Can fashion and feminism ever go hand in hand? Hard to think of them together, right? Like the perfect bedfellows, isn’t it? And yet, lo behold, “Mannequin” by Manjima Bhattacharjya marries them and how! We are, in my opinion, quick to judge the fashion indsutry, without knowing its ongoings or caring to know about it. And the brunt of it all, whether you admit or not is borne by the women in the industry. Bhattacharjya through this book reflects on feminism and the beauty business and this is done purely through first-person narratives, insider stories, histories that have been buried long before and heavy research and subtext.

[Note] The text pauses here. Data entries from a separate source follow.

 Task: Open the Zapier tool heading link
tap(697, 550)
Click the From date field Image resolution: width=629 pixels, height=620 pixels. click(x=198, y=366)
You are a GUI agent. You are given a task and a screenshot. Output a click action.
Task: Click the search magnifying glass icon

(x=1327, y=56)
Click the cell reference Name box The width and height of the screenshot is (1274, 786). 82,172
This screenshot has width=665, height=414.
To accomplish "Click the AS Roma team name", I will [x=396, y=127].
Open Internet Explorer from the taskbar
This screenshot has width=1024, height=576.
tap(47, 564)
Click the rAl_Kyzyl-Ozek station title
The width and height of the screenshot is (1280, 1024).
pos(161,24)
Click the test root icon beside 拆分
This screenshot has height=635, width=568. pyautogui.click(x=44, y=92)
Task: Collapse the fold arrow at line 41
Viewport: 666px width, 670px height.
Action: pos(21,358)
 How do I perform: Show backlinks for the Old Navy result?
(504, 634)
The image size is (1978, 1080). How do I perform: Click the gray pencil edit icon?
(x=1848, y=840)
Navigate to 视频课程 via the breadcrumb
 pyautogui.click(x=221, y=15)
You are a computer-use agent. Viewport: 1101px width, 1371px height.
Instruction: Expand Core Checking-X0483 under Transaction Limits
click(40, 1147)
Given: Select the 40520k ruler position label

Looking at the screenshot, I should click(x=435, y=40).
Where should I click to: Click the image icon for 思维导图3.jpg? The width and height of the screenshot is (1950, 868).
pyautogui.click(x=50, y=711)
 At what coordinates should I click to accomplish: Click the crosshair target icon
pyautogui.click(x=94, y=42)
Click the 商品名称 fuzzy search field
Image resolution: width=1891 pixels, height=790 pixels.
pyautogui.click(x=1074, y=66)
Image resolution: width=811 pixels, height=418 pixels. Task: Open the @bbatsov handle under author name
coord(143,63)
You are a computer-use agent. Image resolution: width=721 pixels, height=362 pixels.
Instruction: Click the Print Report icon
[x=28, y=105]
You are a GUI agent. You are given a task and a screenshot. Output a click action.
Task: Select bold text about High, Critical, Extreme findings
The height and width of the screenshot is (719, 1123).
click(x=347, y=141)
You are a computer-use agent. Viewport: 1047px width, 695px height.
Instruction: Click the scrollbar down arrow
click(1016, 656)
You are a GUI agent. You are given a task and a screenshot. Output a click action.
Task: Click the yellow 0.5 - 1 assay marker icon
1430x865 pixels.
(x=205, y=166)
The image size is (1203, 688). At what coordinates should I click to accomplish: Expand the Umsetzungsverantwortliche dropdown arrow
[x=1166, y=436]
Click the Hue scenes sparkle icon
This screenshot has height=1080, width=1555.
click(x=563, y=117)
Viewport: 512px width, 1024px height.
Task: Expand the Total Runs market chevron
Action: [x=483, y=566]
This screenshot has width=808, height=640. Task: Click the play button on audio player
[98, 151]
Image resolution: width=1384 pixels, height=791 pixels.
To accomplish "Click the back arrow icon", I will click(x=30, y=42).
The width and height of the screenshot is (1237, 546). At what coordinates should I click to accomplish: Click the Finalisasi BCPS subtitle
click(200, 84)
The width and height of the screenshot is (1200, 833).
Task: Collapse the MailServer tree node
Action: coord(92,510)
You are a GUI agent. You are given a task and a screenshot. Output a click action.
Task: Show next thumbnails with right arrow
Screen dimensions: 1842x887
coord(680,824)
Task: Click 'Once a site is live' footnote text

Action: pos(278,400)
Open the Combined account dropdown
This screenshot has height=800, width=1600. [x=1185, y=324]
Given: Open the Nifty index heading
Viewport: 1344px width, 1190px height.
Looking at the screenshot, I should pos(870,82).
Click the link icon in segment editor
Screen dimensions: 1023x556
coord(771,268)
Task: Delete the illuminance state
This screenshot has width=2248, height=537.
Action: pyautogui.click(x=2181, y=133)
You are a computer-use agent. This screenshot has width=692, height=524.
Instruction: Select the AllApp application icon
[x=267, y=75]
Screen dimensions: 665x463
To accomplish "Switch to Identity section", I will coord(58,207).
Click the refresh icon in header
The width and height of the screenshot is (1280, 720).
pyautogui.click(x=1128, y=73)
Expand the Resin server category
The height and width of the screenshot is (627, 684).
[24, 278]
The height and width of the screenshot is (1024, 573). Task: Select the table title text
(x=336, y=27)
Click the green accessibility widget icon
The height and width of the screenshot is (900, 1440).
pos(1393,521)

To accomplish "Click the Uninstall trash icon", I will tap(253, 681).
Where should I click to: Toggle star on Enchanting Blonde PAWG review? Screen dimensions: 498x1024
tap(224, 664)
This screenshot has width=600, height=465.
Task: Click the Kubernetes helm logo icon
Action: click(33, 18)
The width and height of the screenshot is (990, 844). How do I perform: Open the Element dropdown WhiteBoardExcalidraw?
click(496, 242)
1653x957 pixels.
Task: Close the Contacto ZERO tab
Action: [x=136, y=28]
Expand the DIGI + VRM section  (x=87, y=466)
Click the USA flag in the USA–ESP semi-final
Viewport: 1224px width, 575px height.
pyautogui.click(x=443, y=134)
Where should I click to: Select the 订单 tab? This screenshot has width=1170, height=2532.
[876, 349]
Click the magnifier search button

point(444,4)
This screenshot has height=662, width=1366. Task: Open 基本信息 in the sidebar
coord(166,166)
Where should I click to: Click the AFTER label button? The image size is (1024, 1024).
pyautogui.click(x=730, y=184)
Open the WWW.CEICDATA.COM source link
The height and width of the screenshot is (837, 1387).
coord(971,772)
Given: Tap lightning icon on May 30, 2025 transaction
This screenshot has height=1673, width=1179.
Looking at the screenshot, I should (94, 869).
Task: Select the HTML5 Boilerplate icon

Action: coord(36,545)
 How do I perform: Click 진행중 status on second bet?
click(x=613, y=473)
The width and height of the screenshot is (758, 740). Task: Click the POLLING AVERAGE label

“Mannequin” looks at the 70 billion dollar industry at home and what it does and doesn’t do for the women who work in it. The recognition they deserve and do not get most of the time. Bhattacharjya with a very detailed view, traces the history of the fashion industrt – the role of women when it started in the 60s to what it is now and frankly as a reader I felt, not much has changed. The industry sadly still objectifies women instead of seeing and acknowledging their agency and talent.

At the heart of the book there are uncomfortable questions for sure but it is also a personal account of the author, the industry and its women. The writing at no point is pedantic. Yes it is data heavy but that is alright. The narratives and stories are told humanely and that is what is needed.

What role does fashion play in the entire feminist discourse? Does it have a role at all? What about the industry? What do the men of the fashion industry think? The author raises questions and answers are given – maybe not all the time but most of the time with solid research to back. “Mannequin” is the kind of book we always needed and finally got it.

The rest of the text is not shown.